**PASSAGE FOR REVIEW**

Tuesday, November 16, 2010

Friends go - Recipes stay

It's funny, but some of my very best recipes originate from former friends that for various reasons I am not in touch with anymore. Yesterday when I prepared a spinach potato gratin it made me think about the friend from London that I lost because another (very much ex-) friend told her some bad lies. But then again this very much ex-friend gave me the recipe for the best ever beef stew which no matter what I think of her I will never give up making (the fact that the preparation of this stew involves at least half a bottle of brandy does help -there is always a little swig left for the cook).
And yet another long lost friend is the author of a chicken recipe that everybody, but truly everybody loves. And even if sometimes it is sad:  friends may go - but real good recipes are here to stay!

Finely sliced potaoes covered by just wilted spinach

....and covered by another layer of very finely sliced potatoes

Fresh from the oven: spinach and Potato Gratin

"le beau reste" as the French say
To feed 4 to 6 people you need:
750 g (1 1/2 lbs) potatoes, peeled and very finely sliced. A big bag (500g/ 1lb) of baby spinach leaves, 1 clove of garlic, 300ml (1 1/2 cups) of crème fraîche (or sour cream or double cream), pepper and nutmeg fresh from the mill and kosher salt. A handful of grated cheese (Gruyère is best).

**DATA**

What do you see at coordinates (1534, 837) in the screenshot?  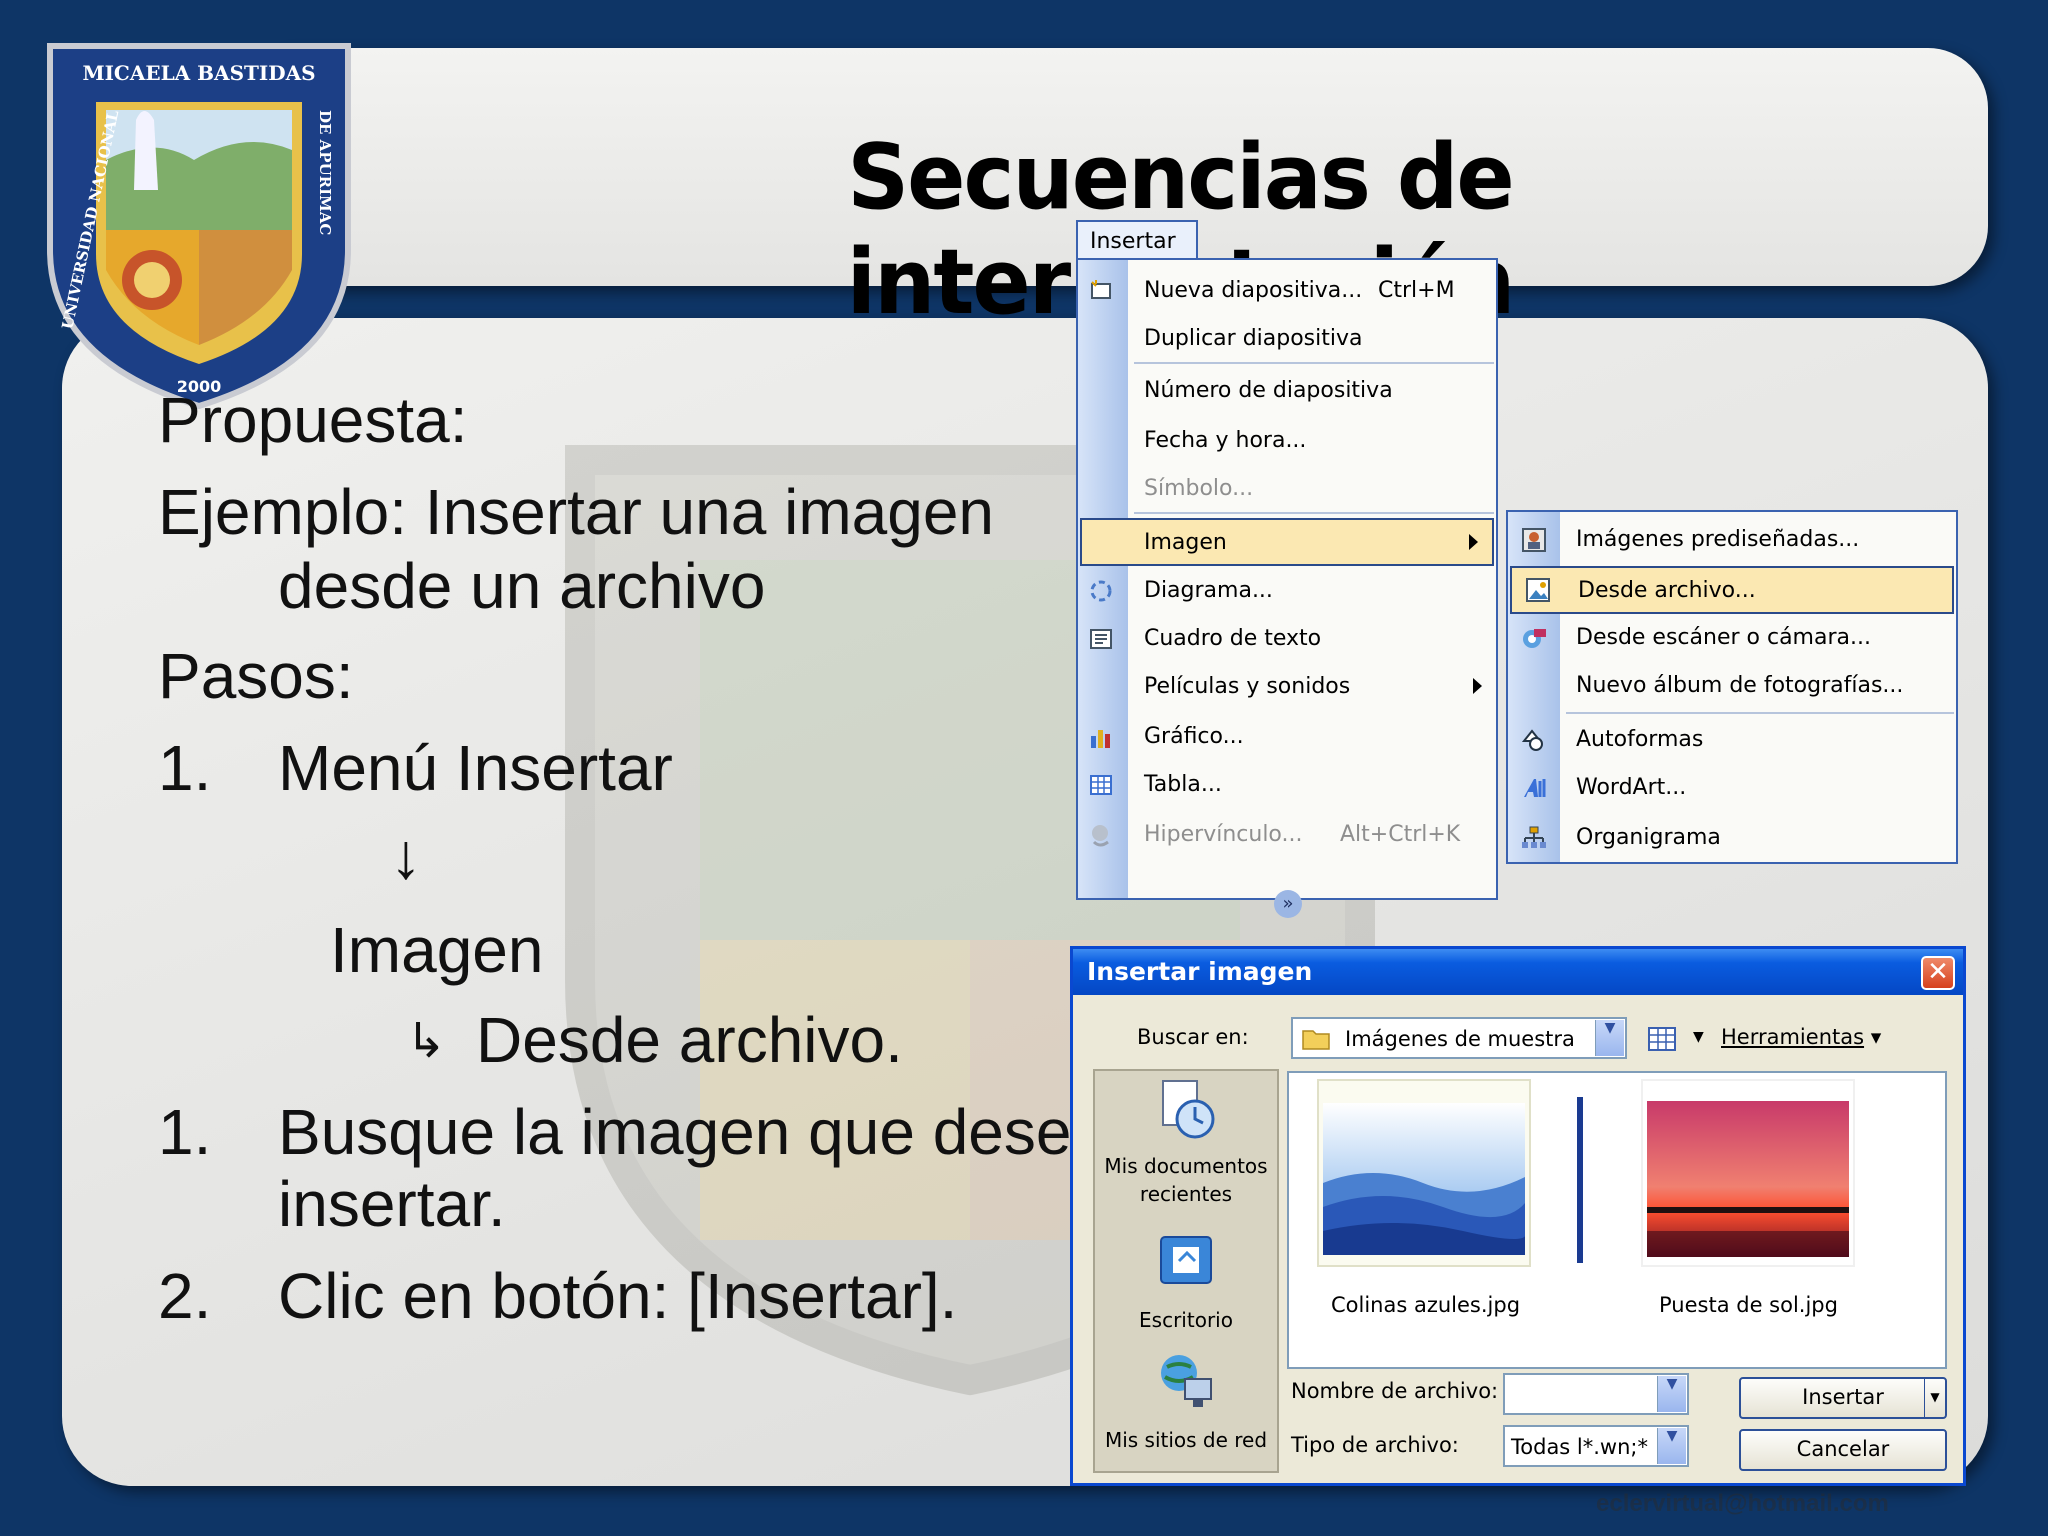 I see `org-chart-icon` at bounding box center [1534, 837].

**ACTIONS TO TAKE**
1. In the recipe post above, reproduce word for word the part between "Fresh from the oven: spinach" and "(Gruyère is best).", inclusive.
2. How would you render this sentence from the recipe post in Spanish: "And even if sometimes it is sad:  friends may go - but real good recipes are here to stay!"
3. Answer these questions using the recipe post:
(a) What dish was prepared yesterday?
(b) How much brandy does the beef stew preparation involve?
(c) Which grated cheese is named as best?

**ANSWERS BY TASK**
1.
Fresh from the oven: spinach and Potato Gratin

"le beau reste" as the French say
To feed 4 to 6 people you need:
750 g (1 1/2 lbs) potatoes, peeled and very finely sliced. A big bag (500g/ 1lb) of baby spinach leaves, 1 clove of garlic, 300ml (1 1/2 cups) of crème fraîche (or sour cream or double cream), pepper and nutmeg fresh from the mill and kosher salt. A handful of grated cheese (Gruyère is best).

2. Y aunque a veces sea triste: puede que los amigos se vayan, ¡pero las recetas realmente buenas han llegado para quedarse!

3.
(a) A spinach potato gratin.
(b) At least half a bottle.
(c) Gruyère.